§ **Short problem 1**
Format the lines of the listing as a numbered list, omitting blank lines. Start at the line containing "This screenshot has height=573, width=1018." and continue through the end of the listing.

§ **Extract**
----------------------------------------

Great photos everyone!
I *LOVE* Dusty and that baby


----------



## mintchip (Apr 19, 2007)

Oliver says " Love is all around you"


----------



## pjewel (Apr 11, 2007)

And for my little girl Ruby . . .

"You are the sunshine of my life
That's why I'll always be around, 
You are the apple of my eye, 
Forever you'll stay in my heart

I feel like this is the beginning, 
Though I've loved you for a million years, 
And if I thought our love was ending, 
I'd find myself drowning in my own tears"


----------



## marjrc (Jan 13, 2007)

Amanda, those are GREAT shots of Dora! I just love that first one with her looking so longingly at her toy. I know how much she loves those battery-powered things! That action shot is terrific and is perfect for that song!

Sweet, sweet Ruby. What a doll !

Laurie, your 3 are just beautiful and those are amazing photos! It's been WAY too long since we saw some of your 3 L's, about time!  Love, love, love those action shots.

Joelle, some of those are Forum Calendar worthy, for sure! I think it's great that you are able to foster as much as you do and that your kids are so supportive of it. I wish mine were as much in love with my Havs as I am. Very nice to see. 

Oliver, do you mean to tell me you have blossoms already? Totally not fair! But... I still love you.


----------



## mintchip (Apr 19, 2007)

Oliver, do you mean to tell me you have blossoms already? Totally not fair! But... I still love you. 
*Yes Marj * :clap2:


----------



## CacheHavs (Aug 2, 2007)

This was taken on Oskarka's 5th birthday which was actually yesterday, we have been dealing with so much here...one of my son's friend's died and it has been very sad. I feel so bad for the family and for my son as we watched this boy grow up with our son and my husband and I have coached him for 3 years on our soccer teams. 
Through it all Oskarka is always right there to comfort me and my son Ethan, so I felt this song is her's as she truly does light up my life.
_
"You, You light up my life
You give me hope to carry on
You light up my days
And fill my nights with song
It can't be wrong, when it feels so right

Cause you, you light up my life"

_


----------



## marjrc (Jan 13, 2007)

Heather, I'm so sorry to hear about your son's friend. How very sad for all of you! That is a gorgeous photo of your beautiful Oskarka. A happy birthday to your sweet, love of your life, girl.


----------



## CacheHavs (Aug 2, 2007)

Thank you Marj, I is very hard to say good bye to any one but even harder (I think) to a 13 year old. It just doesn't seem right or fair


----------



## marjrc (Jan 13, 2007)

Heather, I can't even imagine......... 

Here's my Ricky, doing what he loves best - playing fetch and prancing so proudly back so we can play over and over. 

*
"Tiptoe through the snowballs, through the snowballs, 
through the snowballs with you, 
tiptoe through the snowballs with yooouuuu ! "







*

View attachment 27990


----------



## mintchip (Apr 19, 2007)

CacheHavs said:


> Thank you Marj, I is very hard to say good bye to any one but even harder (I think) to a 13 year old. It just doesn't seem right or fair


(((((((Hugs his family and your family Heather))))))))))))))


----------



## Evye's Mom (Dec 16, 2008)

----------------------------------------

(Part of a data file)
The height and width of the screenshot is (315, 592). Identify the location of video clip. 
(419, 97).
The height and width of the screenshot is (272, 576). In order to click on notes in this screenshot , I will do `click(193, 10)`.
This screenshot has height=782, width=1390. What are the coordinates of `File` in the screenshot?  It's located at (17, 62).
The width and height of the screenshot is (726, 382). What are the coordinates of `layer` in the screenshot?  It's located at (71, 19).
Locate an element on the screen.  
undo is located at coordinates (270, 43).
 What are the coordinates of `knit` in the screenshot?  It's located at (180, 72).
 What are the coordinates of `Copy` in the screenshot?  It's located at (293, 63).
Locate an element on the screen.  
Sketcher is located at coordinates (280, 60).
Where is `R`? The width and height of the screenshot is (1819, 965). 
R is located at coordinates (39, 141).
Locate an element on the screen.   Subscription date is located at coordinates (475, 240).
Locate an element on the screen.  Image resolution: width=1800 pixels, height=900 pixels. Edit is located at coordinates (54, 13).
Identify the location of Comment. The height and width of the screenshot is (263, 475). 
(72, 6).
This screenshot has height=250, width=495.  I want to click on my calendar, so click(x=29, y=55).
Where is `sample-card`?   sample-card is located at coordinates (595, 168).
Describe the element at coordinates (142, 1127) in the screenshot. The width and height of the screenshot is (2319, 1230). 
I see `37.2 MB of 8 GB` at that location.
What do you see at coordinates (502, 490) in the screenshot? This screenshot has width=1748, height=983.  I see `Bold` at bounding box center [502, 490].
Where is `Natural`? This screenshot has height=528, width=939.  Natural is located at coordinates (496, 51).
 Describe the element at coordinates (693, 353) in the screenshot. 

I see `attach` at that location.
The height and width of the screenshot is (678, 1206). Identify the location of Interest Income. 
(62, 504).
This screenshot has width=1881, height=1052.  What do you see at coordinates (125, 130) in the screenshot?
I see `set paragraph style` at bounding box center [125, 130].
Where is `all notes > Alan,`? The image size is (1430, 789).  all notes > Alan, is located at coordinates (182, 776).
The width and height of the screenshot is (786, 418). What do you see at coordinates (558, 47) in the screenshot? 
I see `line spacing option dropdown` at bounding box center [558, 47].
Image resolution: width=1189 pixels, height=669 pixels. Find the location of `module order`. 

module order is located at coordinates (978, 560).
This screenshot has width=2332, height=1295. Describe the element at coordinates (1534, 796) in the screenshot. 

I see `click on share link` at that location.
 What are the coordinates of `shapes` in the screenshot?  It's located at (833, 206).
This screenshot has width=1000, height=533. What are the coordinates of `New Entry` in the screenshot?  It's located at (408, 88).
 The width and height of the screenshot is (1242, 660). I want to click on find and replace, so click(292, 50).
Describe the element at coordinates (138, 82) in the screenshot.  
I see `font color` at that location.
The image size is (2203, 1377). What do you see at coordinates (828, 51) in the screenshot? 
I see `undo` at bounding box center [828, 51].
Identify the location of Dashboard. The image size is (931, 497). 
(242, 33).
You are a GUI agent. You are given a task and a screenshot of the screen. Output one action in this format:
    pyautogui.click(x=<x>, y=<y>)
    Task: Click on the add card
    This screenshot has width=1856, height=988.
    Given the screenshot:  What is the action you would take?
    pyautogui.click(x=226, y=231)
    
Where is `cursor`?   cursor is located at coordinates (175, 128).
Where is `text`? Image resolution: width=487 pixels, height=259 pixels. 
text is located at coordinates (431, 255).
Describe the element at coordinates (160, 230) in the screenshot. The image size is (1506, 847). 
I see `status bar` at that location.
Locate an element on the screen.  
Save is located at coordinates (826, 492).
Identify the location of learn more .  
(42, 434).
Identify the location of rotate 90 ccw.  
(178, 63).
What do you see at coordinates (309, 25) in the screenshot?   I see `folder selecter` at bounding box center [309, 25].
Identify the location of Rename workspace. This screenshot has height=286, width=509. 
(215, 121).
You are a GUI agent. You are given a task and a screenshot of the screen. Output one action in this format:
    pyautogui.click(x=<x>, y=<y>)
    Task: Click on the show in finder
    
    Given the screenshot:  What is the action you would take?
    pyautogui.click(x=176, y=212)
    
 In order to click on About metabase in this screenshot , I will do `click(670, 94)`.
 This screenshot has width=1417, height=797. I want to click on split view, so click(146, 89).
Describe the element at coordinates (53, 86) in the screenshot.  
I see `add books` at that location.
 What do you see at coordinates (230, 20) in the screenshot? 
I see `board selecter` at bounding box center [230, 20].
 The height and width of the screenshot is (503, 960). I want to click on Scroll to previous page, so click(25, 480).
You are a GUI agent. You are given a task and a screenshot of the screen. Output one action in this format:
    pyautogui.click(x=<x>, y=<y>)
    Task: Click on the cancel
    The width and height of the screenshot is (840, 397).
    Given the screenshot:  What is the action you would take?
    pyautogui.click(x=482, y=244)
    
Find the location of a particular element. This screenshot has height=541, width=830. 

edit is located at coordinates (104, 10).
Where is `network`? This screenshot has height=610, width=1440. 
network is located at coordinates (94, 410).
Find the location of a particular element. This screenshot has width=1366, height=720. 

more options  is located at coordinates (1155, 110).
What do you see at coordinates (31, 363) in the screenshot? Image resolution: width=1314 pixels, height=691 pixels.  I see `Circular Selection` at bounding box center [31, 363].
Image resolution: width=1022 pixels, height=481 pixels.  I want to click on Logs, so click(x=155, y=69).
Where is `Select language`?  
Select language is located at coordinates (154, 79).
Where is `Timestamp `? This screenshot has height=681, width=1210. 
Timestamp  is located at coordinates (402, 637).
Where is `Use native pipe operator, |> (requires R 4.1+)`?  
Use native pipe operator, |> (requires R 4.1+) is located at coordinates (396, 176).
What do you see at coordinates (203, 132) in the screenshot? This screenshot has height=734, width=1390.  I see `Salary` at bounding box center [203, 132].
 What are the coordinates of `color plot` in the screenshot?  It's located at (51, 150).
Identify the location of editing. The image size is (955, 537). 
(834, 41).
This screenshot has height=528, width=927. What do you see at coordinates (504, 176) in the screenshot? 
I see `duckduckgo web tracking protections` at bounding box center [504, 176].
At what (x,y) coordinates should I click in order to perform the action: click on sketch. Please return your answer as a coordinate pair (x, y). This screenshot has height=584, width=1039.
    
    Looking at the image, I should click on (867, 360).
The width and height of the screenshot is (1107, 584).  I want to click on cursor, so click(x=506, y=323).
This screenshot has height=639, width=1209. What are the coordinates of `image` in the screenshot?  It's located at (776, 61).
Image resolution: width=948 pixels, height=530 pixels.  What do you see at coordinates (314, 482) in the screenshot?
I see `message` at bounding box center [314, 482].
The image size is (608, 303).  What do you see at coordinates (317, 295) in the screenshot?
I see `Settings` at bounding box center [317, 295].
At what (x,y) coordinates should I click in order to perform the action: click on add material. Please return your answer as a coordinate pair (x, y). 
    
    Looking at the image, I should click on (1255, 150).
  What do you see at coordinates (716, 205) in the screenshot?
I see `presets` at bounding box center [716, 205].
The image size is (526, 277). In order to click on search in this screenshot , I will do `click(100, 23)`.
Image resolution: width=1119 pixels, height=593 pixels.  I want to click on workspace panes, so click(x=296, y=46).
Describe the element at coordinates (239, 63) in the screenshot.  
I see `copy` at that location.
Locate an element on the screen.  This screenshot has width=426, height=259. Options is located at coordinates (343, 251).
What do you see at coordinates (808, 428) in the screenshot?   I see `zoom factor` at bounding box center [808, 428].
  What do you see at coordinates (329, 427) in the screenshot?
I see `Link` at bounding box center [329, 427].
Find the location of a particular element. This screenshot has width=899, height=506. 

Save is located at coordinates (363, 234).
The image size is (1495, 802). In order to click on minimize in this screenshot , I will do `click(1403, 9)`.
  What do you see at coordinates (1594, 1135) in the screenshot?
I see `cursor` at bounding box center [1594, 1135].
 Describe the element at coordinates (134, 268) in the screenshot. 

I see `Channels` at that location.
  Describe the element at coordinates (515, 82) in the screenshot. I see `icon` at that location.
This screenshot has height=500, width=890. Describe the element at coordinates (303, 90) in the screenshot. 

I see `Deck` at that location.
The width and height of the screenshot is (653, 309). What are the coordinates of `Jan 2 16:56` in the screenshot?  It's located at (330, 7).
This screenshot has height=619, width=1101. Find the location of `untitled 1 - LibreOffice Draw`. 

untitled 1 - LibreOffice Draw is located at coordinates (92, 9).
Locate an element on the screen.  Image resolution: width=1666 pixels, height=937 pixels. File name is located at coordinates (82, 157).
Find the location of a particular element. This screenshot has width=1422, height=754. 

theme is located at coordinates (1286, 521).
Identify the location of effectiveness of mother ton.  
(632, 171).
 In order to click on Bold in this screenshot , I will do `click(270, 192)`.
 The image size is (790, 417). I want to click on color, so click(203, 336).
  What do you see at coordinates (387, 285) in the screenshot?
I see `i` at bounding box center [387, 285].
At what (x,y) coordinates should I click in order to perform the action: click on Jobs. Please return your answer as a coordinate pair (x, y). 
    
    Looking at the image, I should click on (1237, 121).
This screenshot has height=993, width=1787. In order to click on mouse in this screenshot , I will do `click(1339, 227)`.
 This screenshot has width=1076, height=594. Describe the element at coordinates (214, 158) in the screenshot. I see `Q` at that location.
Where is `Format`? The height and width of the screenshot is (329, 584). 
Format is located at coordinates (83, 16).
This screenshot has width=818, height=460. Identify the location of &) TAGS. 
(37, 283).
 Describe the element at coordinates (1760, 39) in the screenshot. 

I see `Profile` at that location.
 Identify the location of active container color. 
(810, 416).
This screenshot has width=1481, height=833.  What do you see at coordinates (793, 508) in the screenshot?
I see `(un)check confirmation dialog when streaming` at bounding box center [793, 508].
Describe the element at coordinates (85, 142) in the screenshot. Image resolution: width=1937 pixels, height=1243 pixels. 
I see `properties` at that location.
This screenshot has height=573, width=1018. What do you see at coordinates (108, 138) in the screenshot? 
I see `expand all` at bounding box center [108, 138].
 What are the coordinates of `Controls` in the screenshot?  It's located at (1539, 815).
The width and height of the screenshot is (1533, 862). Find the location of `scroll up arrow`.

----------------------------------------

§ **Short problem 2**
In the forum thread, what is the name of CacheHavs's son?

§ **Correct output 1**
1. This screenshot has height=573, width=1018. What do you see at coordinates (108, 138) in the screenshot? 
2. I see `expand all` at bounding box center [108, 138].
3.  What are the coordinates of `Controls` in the screenshot?  It's located at (1539, 815).
4. The width and height of the screenshot is (1533, 862). Find the location of `scroll up arrow`.

§ **Correct output 2**
Ethan